Side note: Conveniently, if you want to know what other pharmaceuticals might be up to but need a list of names to look up, just check out the MHA ‘How Can I Get Information About Medications’ page. There, they list the contact information for all ‘major’ pharmaceuticals. (Once you know the name of the company, you can generally just search on that combined with ‘gifting’ or ‘donations’ and come up with their grant disclosure report.)

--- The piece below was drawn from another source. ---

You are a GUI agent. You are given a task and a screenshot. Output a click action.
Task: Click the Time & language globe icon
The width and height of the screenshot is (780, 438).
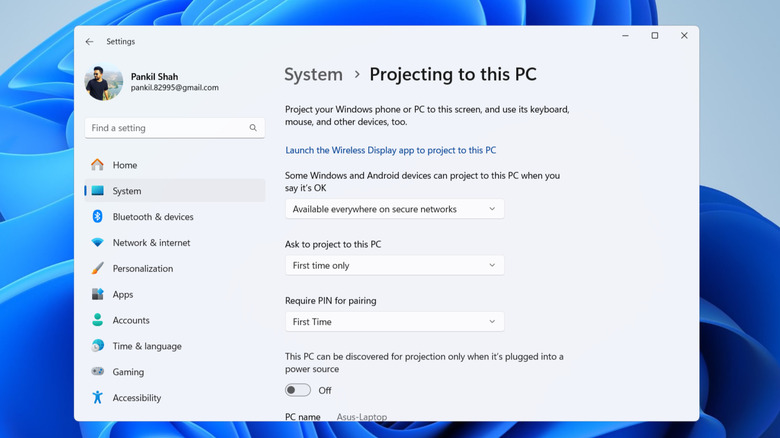point(97,346)
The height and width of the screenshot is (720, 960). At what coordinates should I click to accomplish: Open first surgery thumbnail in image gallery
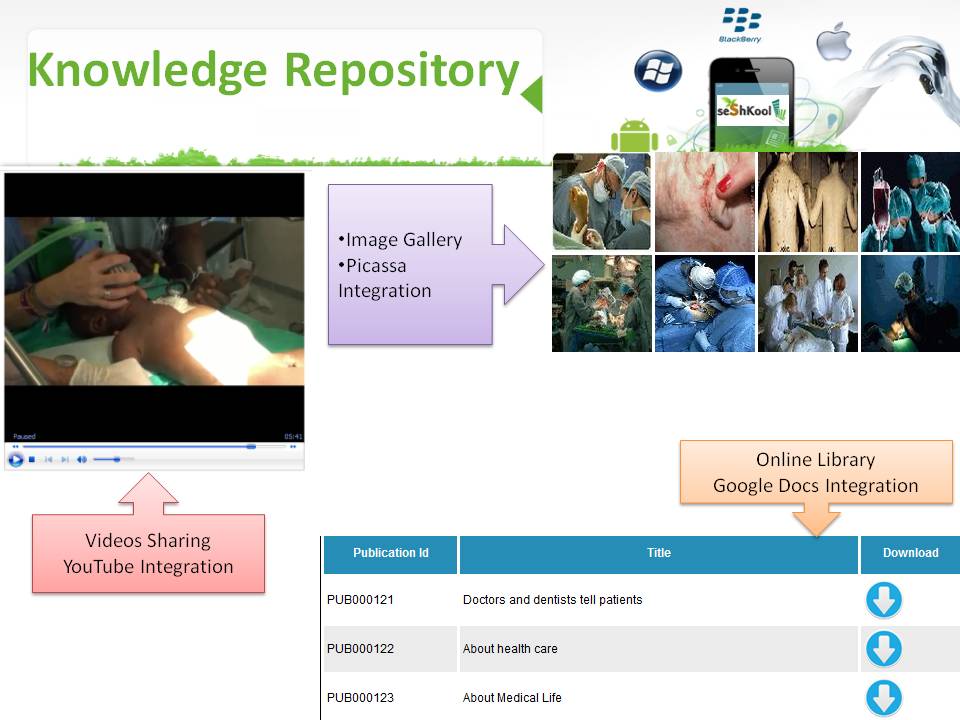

And what about that whole ‘peer’ element? As most are aware, there’s a trend sweeping the nation involving peer-to-peer supports that has included the development of ‘Certified Peer Specialist’ (CPS) trainings. Well, guess what? DBSA currently holds the national contract for CPS trainings for Veterans. But never fear, MHA and NAMI have not been left out in the cold! For example, they apparently co-sponsor the ‘Via Hope’ CPS training in Texas. The people being trained for these ‘peer’ roles are the folks that are supposed to be guiding the system because they’ve experienced it first hand. They’re supposed to be change agents! Yet it would appear that they are just one more group from which at least a significant percentage are unknowingly under the influence of drug companies, however indirectly.

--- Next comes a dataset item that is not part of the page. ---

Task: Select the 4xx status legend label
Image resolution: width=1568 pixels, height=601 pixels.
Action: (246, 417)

Clearly, the impact of pharmaceutical funding to advocacy organizations runs far deeper than just what those organizations superficially appear to be spending said dollars upon
So, what are all the implications of having giant ‘advocacy’ organizations that are continuing to actively promote the medical disease model as the way, that are supporting their pharmaceutical funders by denouncing contrarians who dare speak up, that often have the monopoly on the ear of the media, that are paving the pharmaceutical ‘path’ in much less ‘scary’ ways than those ‘DTC’ commercials with their pesky, long lists of unintended effects, that collaborate among themselves and repeat each other’s ‘facts’ to build credence, and then have also deemed themselves expert ‘trainers’ of the nation’s ‘peer’ supporters who we’re supposed to trust all the more because they’ve ‘been there’… all the while amidst a general public that often has no idea about their funding relationships? Well, gosh, I’ll let you take it from here.
But for now, I can at least say this:
Dear NAMI, I’m sorry I acted as if you were ever all alone in this. (Though, all told, you probably are still the worst of the bunch if for no other reason than your apparent stance on forced outpatient commitment laws.) As we all know, it’s hard to feel as if there’s no one there for you who really ‘gets it.’ But, you’re clearly not alone, and so I apologize. In the future, I promise to do a better job of balancing out my snide remarks among your various acronymized companions, as well. I wouldn’t want anyone to feel left out.